Pelajaran yang Didapat: Tidak menghormati penutupan harian
Diterjemahkan otomatis dari aslinya · Baca versi asli (English)
Selama bertahun-tahun, saya telah melakukan banyak kesalahan bodoh, tetapi salah satu yang secara konsisten merugikan saya di awal adalah tidak menghormati penutupan harian. Saya akan memiliki pengaturan yang lumayan, mungkin breakout intraday yang terlihat menjanjikan, dan saya akan menahannya hingga penutupan berpikir itu akan berlanjut semalaman. Lebih sering daripada tidak, jika pasar memburuk atau tidak dapat mempertahankan momentum, saya akan hancur pada pembukaan pagi. Atau lebih buruk lagi, itu akan gap down secara signifikan dan menembus stop mental saya, menyebabkan kerugian yang jauh lebih besar dari yang diperlukan.
Contoh spesifik yang terlintas dalam pikiran adalah kenaikan pada saham teknologi berkapitalisasi kecil, $ZAPP, pada tahun '19. Itu memiliki tawaran sore yang kuat, breakout dari konsolidasi multi-hari. Saya membelinya, merasa senang dengan volume, semuanya. Saya pikir itu akan membawa momentum keesokan harinya. Saya menahannya. Bangun dengan pengumuman pra-pasar tentang penawaran sekunder dengan diskon dari penutupan hari sebelumnya.

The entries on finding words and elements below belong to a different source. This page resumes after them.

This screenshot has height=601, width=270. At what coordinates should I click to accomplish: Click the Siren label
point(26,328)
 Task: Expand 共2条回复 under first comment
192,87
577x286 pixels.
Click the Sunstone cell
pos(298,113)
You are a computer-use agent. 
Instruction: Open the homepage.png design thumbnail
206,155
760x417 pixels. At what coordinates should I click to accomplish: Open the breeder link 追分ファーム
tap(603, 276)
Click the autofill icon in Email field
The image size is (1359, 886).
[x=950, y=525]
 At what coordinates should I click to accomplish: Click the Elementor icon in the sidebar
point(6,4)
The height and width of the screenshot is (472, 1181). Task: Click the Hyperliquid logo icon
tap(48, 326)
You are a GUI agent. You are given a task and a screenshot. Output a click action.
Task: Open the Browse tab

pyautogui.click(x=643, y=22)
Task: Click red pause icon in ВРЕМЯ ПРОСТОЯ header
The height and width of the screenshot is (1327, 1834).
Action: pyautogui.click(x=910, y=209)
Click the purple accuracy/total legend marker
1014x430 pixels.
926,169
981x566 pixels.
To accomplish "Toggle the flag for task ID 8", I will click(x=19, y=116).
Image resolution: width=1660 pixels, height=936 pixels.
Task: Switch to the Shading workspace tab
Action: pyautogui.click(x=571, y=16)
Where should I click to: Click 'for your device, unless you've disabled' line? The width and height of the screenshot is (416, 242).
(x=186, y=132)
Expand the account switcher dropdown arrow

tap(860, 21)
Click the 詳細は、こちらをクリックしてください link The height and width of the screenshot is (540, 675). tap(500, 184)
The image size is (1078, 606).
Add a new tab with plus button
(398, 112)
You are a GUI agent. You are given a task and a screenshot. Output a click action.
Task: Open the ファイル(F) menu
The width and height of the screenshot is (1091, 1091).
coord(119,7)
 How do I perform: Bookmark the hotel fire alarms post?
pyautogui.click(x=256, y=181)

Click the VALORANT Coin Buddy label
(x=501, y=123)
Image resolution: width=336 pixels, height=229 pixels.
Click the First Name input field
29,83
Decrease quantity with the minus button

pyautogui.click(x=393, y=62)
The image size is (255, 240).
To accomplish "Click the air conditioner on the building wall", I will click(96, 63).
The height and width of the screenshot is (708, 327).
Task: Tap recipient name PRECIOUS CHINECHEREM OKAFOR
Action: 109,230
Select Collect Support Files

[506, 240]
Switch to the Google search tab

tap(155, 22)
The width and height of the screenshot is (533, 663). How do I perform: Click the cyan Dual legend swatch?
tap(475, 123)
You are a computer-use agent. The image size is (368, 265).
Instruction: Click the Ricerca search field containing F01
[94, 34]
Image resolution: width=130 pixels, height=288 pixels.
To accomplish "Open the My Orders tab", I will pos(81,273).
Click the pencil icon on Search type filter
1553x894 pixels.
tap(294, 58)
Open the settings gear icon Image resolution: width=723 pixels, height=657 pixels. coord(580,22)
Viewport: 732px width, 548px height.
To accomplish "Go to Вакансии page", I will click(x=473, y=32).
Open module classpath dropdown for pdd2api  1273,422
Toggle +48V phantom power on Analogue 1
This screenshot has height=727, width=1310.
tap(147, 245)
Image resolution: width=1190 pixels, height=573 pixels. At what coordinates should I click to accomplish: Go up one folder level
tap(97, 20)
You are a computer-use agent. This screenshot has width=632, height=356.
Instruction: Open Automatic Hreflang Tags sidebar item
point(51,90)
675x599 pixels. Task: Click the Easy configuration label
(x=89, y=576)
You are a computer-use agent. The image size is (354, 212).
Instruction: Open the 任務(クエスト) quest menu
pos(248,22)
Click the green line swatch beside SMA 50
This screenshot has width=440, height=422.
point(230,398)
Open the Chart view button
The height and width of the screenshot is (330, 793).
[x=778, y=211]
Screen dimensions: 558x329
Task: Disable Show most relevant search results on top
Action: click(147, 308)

Gap down 15%, jauh di bawah harga masuk saya. Seharusnya saya hanya mengambil keuntungan intraday atau memotongnya pada penutupan. Ini adalah aturan sederhana, tetapi pasar seringkali memiliki rencananya sendiri setelah bel. Sekarang, jika saya menahan sesuatu semalaman, itu harus menjadi swing trade keyakinan dengan tesis yang jelas, bukan hanya harapan dan doa dari kenaikan intraday. Saya telah menyelamatkan diri dari banyak kesedihan sejak saat itu.